--- INFORMATION GIVEN ---

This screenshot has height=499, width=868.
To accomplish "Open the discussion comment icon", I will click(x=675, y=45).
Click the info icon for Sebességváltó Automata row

---
--- INFORMATION GIVEN ---

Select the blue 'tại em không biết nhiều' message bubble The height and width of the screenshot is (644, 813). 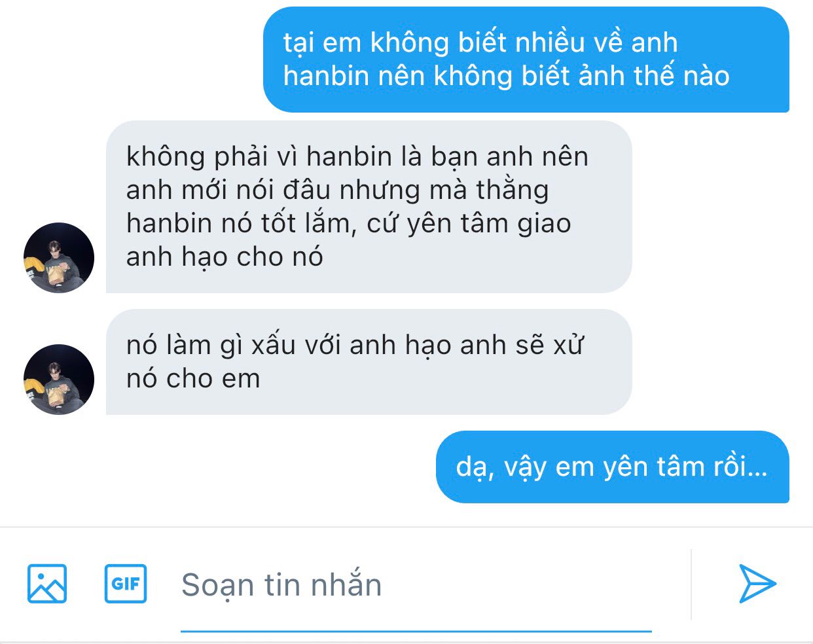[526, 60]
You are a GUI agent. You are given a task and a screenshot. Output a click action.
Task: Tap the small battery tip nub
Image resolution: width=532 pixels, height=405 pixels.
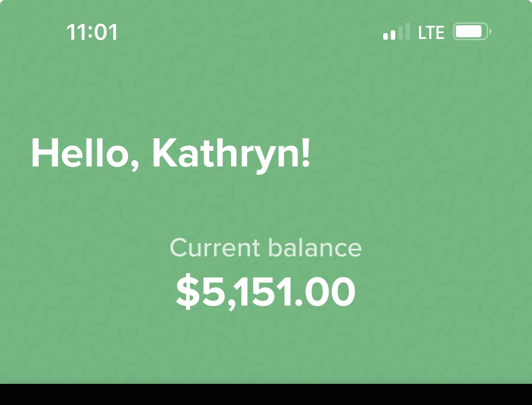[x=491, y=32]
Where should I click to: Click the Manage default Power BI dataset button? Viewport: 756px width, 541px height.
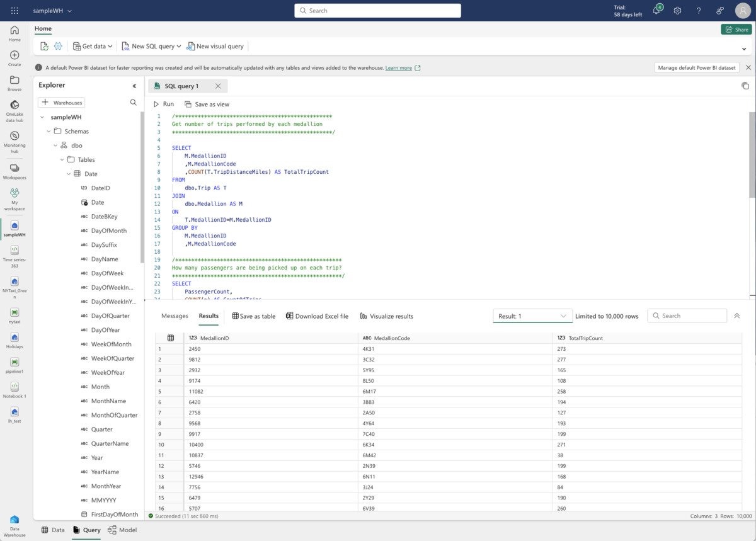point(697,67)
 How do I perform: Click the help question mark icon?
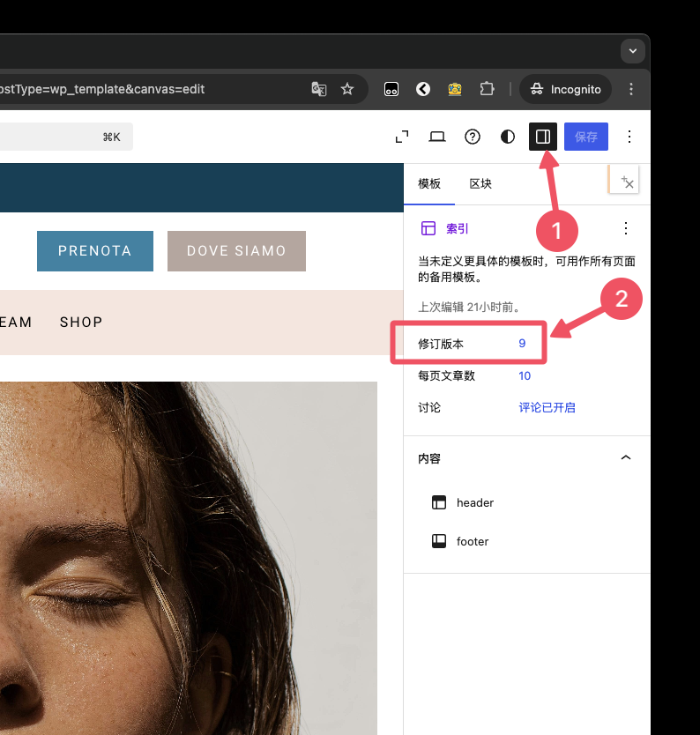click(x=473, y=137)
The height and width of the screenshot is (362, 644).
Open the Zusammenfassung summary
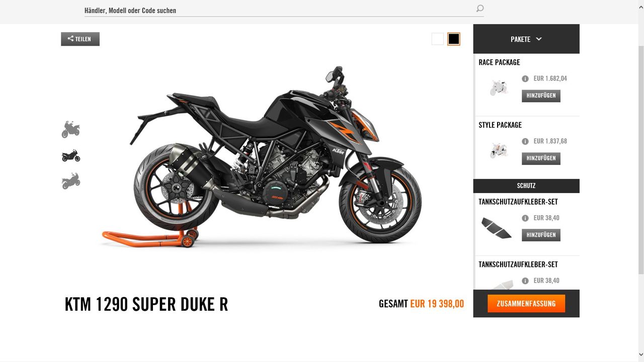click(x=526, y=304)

---

**WORK TO COMPLETE**
In the material above, locate the line containing "This screenshot has height=499, width=868." and the line containing "Click the info". Transcribe exactly those two lines and every line between them, and nothing more.

**SOLUTION TO THIS EXERCISE**
This screenshot has height=499, width=868.
To accomplish "Open the discussion comment icon", I will click(x=675, y=45).
Click the info icon for Sebességváltó Automata row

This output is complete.